Copy every line from the records below that carries the word "beside".
------------------------
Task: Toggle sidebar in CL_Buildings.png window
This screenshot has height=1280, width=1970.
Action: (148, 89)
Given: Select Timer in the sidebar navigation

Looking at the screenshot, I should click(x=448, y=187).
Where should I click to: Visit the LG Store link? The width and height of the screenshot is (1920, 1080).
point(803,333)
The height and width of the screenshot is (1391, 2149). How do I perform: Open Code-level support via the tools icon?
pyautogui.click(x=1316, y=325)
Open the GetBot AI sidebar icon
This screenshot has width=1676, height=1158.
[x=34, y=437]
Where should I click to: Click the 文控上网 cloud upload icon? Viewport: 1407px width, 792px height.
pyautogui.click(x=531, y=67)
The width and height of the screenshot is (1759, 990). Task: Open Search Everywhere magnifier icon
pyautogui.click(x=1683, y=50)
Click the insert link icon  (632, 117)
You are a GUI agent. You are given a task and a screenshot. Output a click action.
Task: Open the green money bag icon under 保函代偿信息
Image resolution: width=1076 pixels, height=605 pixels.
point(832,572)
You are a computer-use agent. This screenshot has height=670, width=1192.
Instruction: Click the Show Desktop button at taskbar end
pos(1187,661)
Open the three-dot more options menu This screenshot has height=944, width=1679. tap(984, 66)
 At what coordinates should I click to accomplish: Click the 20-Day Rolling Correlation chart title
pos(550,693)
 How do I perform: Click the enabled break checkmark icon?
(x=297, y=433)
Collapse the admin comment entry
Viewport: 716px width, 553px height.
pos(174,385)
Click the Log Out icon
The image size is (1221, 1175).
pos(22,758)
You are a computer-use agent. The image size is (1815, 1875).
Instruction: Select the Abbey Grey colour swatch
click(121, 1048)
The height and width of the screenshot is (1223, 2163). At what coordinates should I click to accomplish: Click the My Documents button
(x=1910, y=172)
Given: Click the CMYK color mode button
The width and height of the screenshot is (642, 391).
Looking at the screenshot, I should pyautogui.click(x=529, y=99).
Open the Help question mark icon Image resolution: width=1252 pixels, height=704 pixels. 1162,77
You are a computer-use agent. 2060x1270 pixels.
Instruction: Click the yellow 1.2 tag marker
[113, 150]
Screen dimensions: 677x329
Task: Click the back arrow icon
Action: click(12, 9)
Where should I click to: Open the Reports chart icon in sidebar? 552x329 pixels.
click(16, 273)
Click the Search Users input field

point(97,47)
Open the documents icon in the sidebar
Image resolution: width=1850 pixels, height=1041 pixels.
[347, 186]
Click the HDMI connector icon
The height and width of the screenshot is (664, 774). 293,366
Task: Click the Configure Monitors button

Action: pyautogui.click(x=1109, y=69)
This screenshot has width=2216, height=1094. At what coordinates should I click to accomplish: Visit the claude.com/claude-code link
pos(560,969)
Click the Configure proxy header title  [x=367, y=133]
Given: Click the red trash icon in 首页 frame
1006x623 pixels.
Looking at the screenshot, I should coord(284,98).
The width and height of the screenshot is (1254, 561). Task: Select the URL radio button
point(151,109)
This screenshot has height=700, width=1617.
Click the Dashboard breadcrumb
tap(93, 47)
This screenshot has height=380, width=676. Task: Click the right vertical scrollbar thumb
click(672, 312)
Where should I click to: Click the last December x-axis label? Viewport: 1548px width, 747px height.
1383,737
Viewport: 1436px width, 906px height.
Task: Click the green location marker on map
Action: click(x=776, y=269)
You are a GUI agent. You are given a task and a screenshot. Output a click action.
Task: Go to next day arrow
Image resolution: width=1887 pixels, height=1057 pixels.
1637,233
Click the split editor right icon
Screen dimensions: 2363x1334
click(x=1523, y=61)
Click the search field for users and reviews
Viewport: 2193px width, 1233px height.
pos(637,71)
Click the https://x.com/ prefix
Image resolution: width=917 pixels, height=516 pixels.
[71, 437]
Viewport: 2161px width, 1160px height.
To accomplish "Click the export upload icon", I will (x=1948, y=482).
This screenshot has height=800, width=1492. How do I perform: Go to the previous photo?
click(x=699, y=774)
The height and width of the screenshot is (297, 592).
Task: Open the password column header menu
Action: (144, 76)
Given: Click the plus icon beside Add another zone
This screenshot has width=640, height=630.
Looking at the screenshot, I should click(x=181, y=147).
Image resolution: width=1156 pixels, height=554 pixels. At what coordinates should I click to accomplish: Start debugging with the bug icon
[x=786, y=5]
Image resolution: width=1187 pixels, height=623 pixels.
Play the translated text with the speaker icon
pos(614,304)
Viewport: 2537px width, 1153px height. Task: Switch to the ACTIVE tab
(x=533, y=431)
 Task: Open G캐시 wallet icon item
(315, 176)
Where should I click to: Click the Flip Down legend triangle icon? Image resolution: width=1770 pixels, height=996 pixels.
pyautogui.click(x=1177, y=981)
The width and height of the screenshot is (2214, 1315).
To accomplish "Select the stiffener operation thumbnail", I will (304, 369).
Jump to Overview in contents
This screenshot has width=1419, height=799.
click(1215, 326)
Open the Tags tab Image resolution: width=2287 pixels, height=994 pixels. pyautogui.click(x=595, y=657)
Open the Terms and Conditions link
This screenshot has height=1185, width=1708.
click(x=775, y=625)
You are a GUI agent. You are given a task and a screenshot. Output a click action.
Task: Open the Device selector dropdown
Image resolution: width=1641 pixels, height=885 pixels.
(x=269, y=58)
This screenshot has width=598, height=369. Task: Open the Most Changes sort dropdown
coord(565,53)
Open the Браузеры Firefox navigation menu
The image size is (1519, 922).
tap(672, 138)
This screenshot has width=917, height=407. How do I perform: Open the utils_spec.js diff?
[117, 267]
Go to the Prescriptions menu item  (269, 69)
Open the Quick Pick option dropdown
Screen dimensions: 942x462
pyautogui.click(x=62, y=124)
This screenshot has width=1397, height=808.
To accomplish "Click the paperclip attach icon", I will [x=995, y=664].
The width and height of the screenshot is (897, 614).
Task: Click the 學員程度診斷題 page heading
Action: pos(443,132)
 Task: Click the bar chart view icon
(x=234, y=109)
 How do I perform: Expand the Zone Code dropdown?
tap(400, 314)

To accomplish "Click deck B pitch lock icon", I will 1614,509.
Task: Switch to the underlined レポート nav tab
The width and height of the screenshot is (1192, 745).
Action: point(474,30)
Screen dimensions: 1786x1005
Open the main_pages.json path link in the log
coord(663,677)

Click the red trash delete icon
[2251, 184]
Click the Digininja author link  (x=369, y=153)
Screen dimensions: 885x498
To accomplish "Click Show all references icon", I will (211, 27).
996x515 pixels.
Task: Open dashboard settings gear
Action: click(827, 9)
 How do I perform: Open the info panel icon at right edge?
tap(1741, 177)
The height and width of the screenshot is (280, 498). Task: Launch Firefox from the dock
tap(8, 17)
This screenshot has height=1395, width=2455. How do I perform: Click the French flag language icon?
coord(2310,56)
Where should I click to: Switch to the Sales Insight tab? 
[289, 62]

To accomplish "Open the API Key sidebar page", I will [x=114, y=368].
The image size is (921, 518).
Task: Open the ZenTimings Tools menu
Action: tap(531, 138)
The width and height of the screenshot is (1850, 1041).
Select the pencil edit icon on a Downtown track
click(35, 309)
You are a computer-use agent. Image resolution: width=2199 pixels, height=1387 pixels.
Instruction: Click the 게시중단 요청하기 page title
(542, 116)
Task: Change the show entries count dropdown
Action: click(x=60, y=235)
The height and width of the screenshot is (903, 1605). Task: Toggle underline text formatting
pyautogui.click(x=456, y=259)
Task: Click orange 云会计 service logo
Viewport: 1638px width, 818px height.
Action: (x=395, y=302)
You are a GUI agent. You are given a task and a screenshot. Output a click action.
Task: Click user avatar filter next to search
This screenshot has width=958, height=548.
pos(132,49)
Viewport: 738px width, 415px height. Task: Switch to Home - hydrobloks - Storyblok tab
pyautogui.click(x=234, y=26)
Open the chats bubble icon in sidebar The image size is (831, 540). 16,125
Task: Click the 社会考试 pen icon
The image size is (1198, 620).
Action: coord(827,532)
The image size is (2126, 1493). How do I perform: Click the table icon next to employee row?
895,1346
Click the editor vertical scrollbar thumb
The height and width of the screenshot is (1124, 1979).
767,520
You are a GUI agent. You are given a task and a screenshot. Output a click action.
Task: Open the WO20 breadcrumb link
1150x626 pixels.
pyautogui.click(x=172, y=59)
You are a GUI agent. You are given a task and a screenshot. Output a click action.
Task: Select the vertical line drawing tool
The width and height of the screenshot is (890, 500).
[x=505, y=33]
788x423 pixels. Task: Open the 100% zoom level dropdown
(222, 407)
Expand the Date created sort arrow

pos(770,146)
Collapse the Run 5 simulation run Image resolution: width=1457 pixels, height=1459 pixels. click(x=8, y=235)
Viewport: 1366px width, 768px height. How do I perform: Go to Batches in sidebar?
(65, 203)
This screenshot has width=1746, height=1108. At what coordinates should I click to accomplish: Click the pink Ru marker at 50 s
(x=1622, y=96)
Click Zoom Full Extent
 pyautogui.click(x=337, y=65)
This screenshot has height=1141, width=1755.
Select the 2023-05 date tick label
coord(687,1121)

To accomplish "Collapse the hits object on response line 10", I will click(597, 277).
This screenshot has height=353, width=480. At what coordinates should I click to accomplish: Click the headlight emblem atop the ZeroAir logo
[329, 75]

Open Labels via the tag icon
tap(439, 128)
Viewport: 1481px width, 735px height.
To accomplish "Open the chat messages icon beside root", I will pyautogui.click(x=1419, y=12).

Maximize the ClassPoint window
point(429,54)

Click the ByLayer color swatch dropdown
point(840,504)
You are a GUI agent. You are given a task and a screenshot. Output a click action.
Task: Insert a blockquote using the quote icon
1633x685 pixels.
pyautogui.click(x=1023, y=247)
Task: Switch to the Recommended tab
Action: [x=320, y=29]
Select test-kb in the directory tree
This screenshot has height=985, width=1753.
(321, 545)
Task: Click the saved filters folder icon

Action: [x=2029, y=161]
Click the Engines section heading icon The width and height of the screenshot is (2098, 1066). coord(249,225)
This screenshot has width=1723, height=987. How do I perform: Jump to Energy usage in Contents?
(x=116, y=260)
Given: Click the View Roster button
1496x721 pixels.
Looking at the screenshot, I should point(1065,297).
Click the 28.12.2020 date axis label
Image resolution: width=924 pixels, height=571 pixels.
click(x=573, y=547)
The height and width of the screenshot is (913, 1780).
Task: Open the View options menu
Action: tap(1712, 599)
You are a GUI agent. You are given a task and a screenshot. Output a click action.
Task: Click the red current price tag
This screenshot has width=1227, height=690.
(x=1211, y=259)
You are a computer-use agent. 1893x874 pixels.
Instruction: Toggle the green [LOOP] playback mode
------------------------
[ANSWER SECTION]
Given: Click the plus icon beside Add another zone
To accomplish "Open the chat messages icon beside root", I will pyautogui.click(x=1419, y=12).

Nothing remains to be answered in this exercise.